Repurposing mesalazine against cardiac fibrosis in vitro

Cardiovascular diseases are exacerbated and driven by cardiac fibrosis. TGF beta induces fibroblast activation and differentiation into myofibroblasts that secrete excessive extracellular matrix proteins leading to stiffening of the heart, concomitant cardiac dysfunction, and arrhythmias. However, effective pharmacotherapy for preventing or reversing cardiac fibrosis is presently unavailable. Therefore, drug repurposing could be a cost- and time-saving approach to discover antifibrotic interventions. The aim of this study was to investigate the antifibrotic potential of mesalazine in a cardiac fibroblast stress model. TGF beta was used to induce a profibrotic phenotype in a human cardiac fibroblast cell line. After induction, cells were treated with mesalazine or solvent control. Fibroblast proliferation, key fibrosis protein expression, extracellular collagen deposition, and mechanical properties were subsequently determined.
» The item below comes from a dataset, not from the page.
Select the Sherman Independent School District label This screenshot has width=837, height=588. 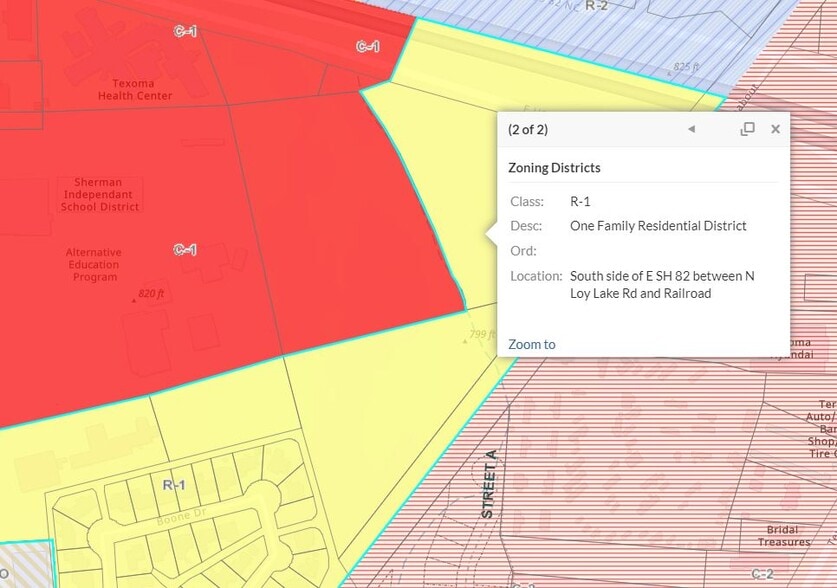99,195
In response to TGF beta treatment, fibroblasts underwent a profound phenoconversion towards myofibroblasts, determined by the expression of fibrillary alpha SMA. Mesalazine reduced differentiation nearly by half and diminished fibroblast proliferation by a third. Additionally, TGF beta led to increased cell stiffness and adhesion, which were reversed by mesalazine treatment. Collagen 1 expression and deposition-key drivers of fibrosis-were significantly increased upon TGF beta stimulation and reduced to control levels by mesalazine. SMAD2/3 and ERK1/2 phosphorylation, along with reduced nuclear NF kappa B translocation, were identified as potential modes of action. The current study provides experimental pre-clinical evidence for antifibrotic effects of mesalazine in an in vitro model of cardiac fibrosis. Furthermore, it sheds light on possible mechanisms of action and suggests further investigation in experimental and clinical settings.

Automated summary

The study demonstrated that mesalazine has antifibrotic effects in an in vitro model of cardiac fibrosis, reducing fibroblast proliferation and differentiation, regulating collagen deposition, and promoting decreased cell stiffness and adhesion. Furthermore, the drug may exert its antifibrotic action by modulating the SMAD2/3 and ERK1/2 signaling pathways, along with NF-κB nuclear translocation.